I happened to be in a place where there is great conformity of thought, (except for me). I do not understand their way of thinking so…
I said I really do not want to discuss whatever it is you’re discussing. This pretty much leaves me
with sports. Tonight their was a discussion on politics and…I should have left it alone…but now I am glad I didn’t. I ended the same way. I was wrong and the rest of the clientel were right. I came home
and turned on a movie (Dorian Gray). During the movie I noticed the way the actor was playing the role of Dorian Gray. He was a Nietzschean type, very stoic, who lived for pleasure. Suddenly he
felt guilt for all the things he had done in his life which were contrary to the norms of English society.

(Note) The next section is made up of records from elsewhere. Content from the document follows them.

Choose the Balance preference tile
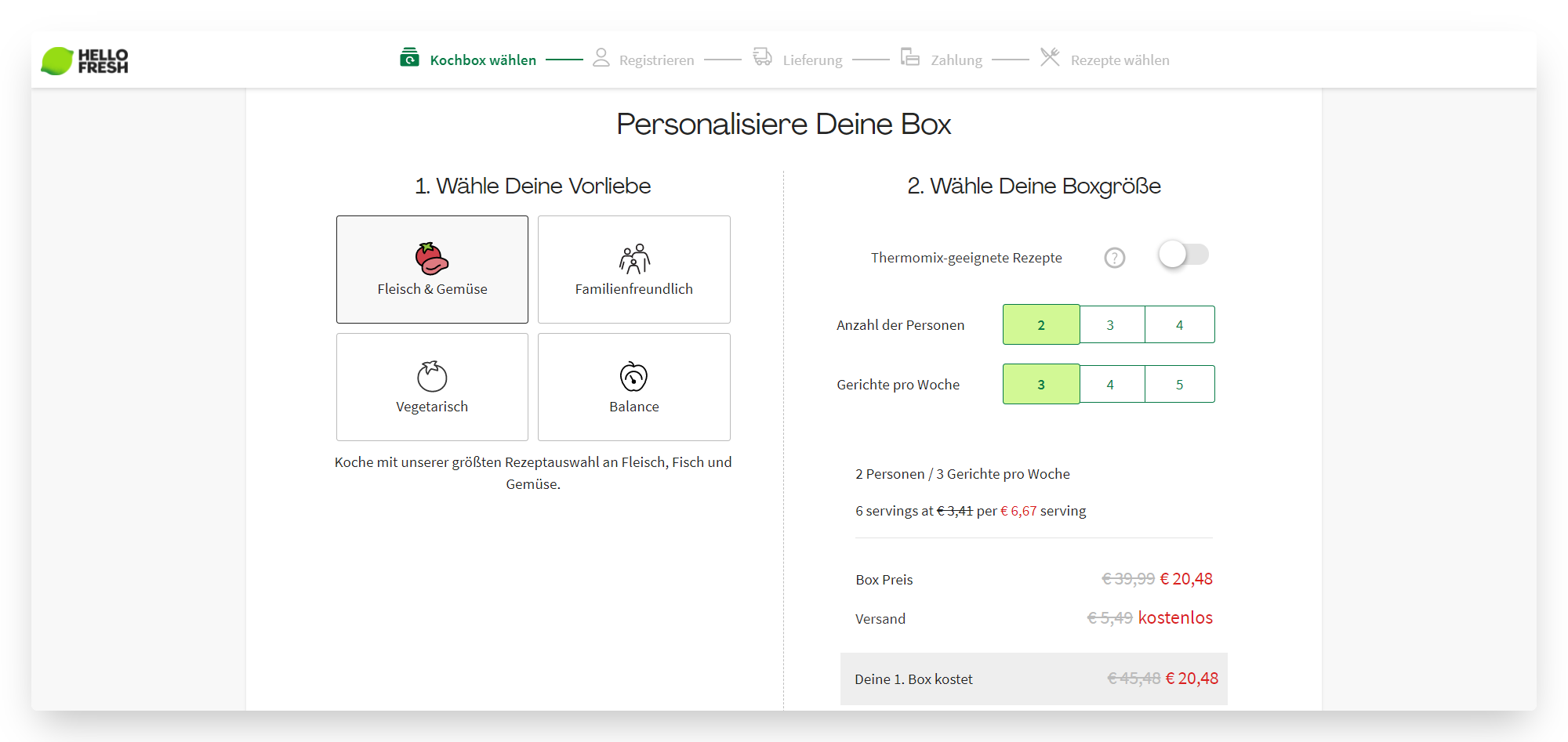The image size is (1568, 742). pos(634,387)
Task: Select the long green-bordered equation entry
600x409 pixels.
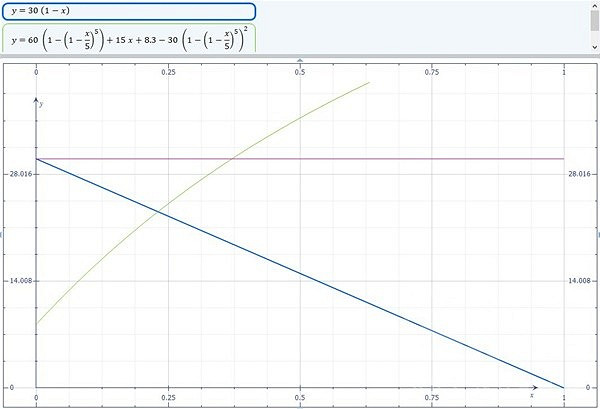Action: pos(128,40)
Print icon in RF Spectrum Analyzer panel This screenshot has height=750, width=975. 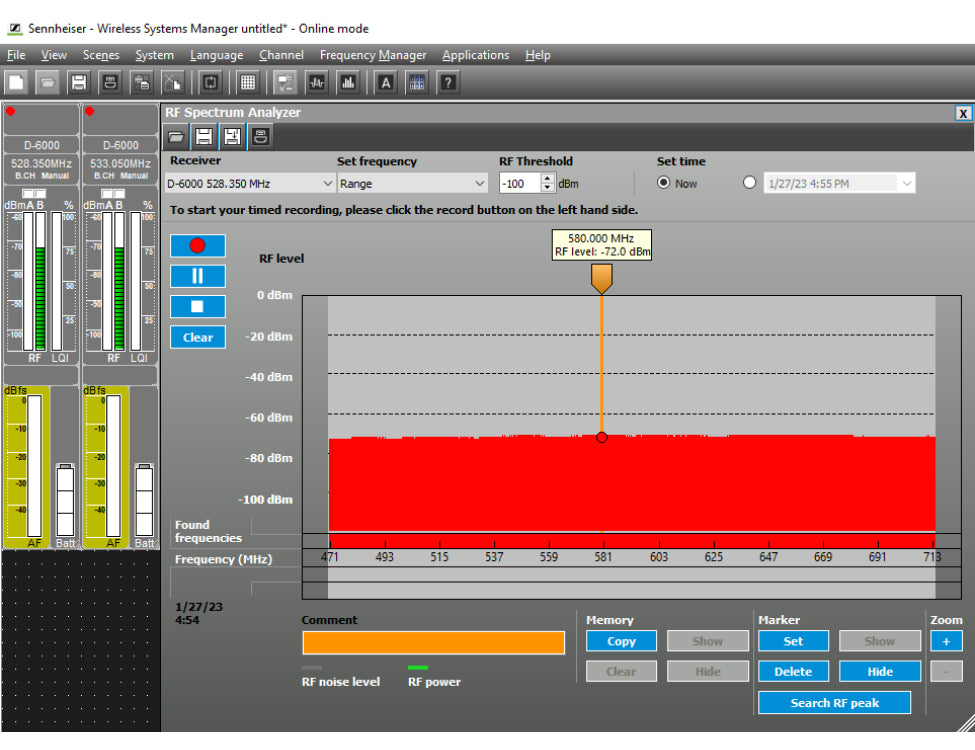click(x=260, y=137)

He felt guilt for things that he had done then, which American/English society does now without guilt.
Norms change. Morality changes. I thought to myself “Why can’t he just laugh it off?” It really doesn’t matter. It was then, that I thought of the Lion’s transformation to the child. If I can just LAUGH/smile
at what I feel is rediculous or just plain stupid instead of getting heated I would be in bliss. I think I am
close but this transformation is the hardest. I have been in the Lion’s stage for 20 yrs now – with a little
self-discipline/self-awareness I may learn to become a child.
Pleased to be of assistance. It was the three metamorphoses that enabled me to understand Nietzsche. One we see that he is really about spiritual transformation, everything (or at least a great deal more) in his philosophy falls into place.
PS. I love your comment. It resonates we me. Nietzsche says philosophy is ‘a life lived among ice and mountain peaks’. It gets lonely but there is an amazing view.
It’s all peaks and valleys for me… sand dunes and camel humps alike. I started becoming interested in philosophy a few years ago but have really gotten into it more deeply the last 6 months or so.
I guess the only real way I can describe it is… the sublime. Or more accurately, I feel like I’m almost there.
This was a great post to read, thank you. It’s giving me some positive things to think about in these dark days.